Consigne écrite a:
Recopiez mot pour mot le passage sur la réussite scolaire, en commençant à "Inévitablement, si tu" et en terminant à "finalement, M. Cloutier?".

### Passage fourni

Mme Richer (Jocelyne)
:
Quel est l'intérêt du gouvernement de se priver des fonds d'expertise de la
fondation Chagnon?
M. Cloutier : Mais, en fait,
le gouvernement coupe dans la réussite scolaire. Ils ont décidé de se retirer.
On laisse carrément tomber les organismes actuels, et ils tombent un après
l'autre, là. En ce moment, là, à chaque mois qui passe, il y a des nouveaux
organismes qui sont laissés tomber. Le gouvernement n'a donné aucune
explication quant à sa participation ou non ou au renouvellement de sa
participation à la fondation Chagnon, mais, en laissant tomber toutes les
ententes spécifiques dans les régions et en coupant, comme ils le font, les
commissions scolaires, ça fait en sorte que tout le financement parallèle également
des différents organismes est en train de tomber.
Mme Richer (Jocelyne)
:
Est-ce que vous en concluez que le gouvernement renonce à lutter contre le
décrochage scolaire?
M. Cloutier : Absolument, sans
aucun doute, parce qu'on ne peut pas couper dans les orthopédagogues, dans les
psychoéducateurs d'un côté, on ne peut pas vouloir augmenter le nombre d'élèves
par classe, plus couper 2 000 postes d'enseignants spécialistes, puis, en
plus de ça, couper toute la mobilisation régionale, puis prétendre qu'on fait
de la réussite scolaire un enjeu prioritaire au Québec. Ça, c'est vraiment un
double discours. Le premier ministre est démasqué, il y a des limites à tout,
là, puis c'est pour ça qu'on demande une intervention d'urgence.
La Modératrice
: Micro
de droite, Régys Caron, Journal de Québec.
M. Caron (Régys)
:
Bonjour, M. Cloutier. Quelles seront les conséquences de ça, pensez-vous?
M. Cloutier : Bien, écoutez, ce
n'est pas compliqué. Le Saguenay—Lac-Saint-Jean était une des régions qui avait
un sérieux problème de réussite. Or, il y a eu une mobilisation régionale des
intervenants avec la chambre de commerce, avec le CSSS régional, avec
l'ensemble des intervenants du milieu pour, à chaque année, réussir à augmenter
ton taux de réussite.
Inévitablement, si tu coupes tout ton
soutien qui est parallèle au réseau éducatif, c'est certain que ça va avoir des
impacts majeurs sur le taux de diplomation de nos jeunes. Or, le Québec est en train
de se tirer dans le pied sur le plan économique parce qu'indirectement c'est
moins de jeunes qui vont avoir une formation de qualité en bout de course. Le
gouvernement actuel fait exactement le contraire de ce qu'il devrait faire.
M. Caron (Régys)
: Le
ministre de l'Éducation, est-ce qu'il ne se trouve pas au Conseil du trésor,
finalement, M. Cloutier?

######
### Entrées extraites

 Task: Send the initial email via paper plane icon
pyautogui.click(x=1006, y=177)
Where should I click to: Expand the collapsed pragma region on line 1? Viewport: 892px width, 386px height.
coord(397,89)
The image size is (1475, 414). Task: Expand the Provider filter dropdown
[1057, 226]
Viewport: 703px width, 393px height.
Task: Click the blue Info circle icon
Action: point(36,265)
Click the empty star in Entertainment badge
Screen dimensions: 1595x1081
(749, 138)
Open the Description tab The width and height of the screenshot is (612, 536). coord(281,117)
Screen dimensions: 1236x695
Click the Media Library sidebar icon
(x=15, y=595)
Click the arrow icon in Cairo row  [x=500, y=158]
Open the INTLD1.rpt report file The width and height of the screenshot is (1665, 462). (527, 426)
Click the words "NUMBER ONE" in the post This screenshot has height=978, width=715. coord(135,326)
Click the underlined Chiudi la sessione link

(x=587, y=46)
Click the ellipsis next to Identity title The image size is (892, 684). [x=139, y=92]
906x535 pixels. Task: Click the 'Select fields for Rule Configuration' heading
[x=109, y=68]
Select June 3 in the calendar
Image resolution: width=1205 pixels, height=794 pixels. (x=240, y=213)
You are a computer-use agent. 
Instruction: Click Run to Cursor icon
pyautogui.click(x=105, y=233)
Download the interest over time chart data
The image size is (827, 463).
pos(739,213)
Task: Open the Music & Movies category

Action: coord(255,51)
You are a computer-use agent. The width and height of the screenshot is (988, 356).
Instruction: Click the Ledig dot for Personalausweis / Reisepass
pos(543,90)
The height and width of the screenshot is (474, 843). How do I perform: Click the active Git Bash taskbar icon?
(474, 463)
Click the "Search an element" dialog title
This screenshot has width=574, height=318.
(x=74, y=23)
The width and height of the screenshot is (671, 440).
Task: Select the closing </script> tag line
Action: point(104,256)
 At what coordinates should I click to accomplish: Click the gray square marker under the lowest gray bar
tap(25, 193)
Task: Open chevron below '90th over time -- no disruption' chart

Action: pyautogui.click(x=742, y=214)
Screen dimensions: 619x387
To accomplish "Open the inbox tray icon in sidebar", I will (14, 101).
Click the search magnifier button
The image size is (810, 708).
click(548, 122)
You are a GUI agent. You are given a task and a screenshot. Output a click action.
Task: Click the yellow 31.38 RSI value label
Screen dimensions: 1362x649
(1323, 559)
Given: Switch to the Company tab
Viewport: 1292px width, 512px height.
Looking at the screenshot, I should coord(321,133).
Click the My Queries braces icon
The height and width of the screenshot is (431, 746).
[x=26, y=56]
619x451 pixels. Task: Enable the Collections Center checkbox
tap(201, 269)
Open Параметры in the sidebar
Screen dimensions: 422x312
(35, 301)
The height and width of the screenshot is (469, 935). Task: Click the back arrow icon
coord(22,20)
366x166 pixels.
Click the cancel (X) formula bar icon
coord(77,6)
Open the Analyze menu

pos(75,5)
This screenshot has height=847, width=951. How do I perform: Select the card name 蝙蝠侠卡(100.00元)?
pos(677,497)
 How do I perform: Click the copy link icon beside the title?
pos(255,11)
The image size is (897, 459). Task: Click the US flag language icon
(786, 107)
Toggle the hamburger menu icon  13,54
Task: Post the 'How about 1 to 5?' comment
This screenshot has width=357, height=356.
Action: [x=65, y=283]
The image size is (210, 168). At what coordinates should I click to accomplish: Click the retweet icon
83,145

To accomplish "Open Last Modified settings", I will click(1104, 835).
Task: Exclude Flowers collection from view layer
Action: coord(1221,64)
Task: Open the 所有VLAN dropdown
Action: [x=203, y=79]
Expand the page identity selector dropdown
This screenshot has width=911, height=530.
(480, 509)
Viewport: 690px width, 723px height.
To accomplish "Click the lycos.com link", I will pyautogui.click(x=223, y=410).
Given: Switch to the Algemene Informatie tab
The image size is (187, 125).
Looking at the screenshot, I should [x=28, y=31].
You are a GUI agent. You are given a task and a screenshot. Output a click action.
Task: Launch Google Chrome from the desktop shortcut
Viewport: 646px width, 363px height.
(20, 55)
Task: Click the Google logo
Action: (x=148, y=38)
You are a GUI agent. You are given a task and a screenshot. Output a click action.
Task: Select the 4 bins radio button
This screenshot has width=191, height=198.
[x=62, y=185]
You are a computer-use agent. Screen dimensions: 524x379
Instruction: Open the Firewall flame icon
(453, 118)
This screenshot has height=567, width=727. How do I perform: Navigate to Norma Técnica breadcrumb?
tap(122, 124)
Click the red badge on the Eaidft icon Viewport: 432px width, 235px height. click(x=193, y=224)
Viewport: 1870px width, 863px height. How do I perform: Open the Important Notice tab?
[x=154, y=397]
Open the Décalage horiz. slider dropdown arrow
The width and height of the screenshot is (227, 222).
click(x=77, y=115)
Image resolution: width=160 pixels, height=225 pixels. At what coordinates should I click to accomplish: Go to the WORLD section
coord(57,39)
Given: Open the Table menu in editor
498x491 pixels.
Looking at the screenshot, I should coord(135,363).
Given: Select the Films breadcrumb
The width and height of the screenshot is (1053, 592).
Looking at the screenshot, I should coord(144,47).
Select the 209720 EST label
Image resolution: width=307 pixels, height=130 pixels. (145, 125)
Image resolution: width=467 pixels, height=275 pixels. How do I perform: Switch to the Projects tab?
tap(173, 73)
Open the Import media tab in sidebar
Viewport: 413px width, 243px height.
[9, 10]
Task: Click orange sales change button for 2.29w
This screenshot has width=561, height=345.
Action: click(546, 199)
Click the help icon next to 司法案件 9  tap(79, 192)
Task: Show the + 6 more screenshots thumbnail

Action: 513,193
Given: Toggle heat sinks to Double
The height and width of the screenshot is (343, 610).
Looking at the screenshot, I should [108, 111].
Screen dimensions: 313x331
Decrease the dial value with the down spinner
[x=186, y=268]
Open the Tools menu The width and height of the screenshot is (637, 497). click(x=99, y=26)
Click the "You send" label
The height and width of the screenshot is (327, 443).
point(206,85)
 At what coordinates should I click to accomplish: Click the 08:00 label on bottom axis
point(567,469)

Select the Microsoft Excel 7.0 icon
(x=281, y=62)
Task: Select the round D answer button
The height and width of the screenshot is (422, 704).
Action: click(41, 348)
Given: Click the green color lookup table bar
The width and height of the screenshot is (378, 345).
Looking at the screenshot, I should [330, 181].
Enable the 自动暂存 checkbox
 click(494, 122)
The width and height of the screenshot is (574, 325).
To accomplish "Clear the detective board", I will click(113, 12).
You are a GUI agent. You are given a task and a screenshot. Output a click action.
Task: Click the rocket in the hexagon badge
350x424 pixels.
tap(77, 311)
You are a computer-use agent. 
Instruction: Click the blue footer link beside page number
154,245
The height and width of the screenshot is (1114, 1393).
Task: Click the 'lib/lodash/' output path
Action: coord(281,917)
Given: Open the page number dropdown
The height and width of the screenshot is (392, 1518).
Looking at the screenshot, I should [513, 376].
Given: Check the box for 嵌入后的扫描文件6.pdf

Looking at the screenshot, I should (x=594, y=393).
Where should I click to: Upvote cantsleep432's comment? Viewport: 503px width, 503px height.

######

Consigne écrite b:
Répétez à l'identique les entrées, seulement celles-là, en commençant au début des entrées et en terminant à la ligne qui contient "(x=587, y=46)", les deux bouts compris.

Résultat obtenu a:
Inévitablement, si tu coupes tout ton
soutien qui est parallèle au réseau éducatif, c'est certain que ça va avoir des
impacts majeurs sur le taux de diplomation de nos jeunes. Or, le Québec est en train
de se tirer dans le pied sur le plan économique parce qu'indirectement c'est
moins de jeunes qui vont avoir une formation de qualité en bout de course. Le
gouvernement actuel fait exactement le contraire de ce qu'il devrait faire.
M. Caron (Régys)
: Le
ministre de l'Éducation, est-ce qu'il ne se trouve pas au Conseil du trésor,
finalement, M. Cloutier?

Résultat obtenu b:
 Task: Send the initial email via paper plane icon
pyautogui.click(x=1006, y=177)
Where should I click to: Expand the collapsed pragma region on line 1? Viewport: 892px width, 386px height.
coord(397,89)
The image size is (1475, 414). Task: Expand the Provider filter dropdown
[1057, 226]
Viewport: 703px width, 393px height.
Task: Click the blue Info circle icon
Action: point(36,265)
Click the empty star in Entertainment badge
Screen dimensions: 1595x1081
(749, 138)
Open the Description tab The width and height of the screenshot is (612, 536). coord(281,117)
Screen dimensions: 1236x695
Click the Media Library sidebar icon
(x=15, y=595)
Click the arrow icon in Cairo row  [x=500, y=158]
Open the INTLD1.rpt report file The width and height of the screenshot is (1665, 462). (527, 426)
Click the words "NUMBER ONE" in the post This screenshot has height=978, width=715. coord(135,326)
Click the underlined Chiudi la sessione link

(x=587, y=46)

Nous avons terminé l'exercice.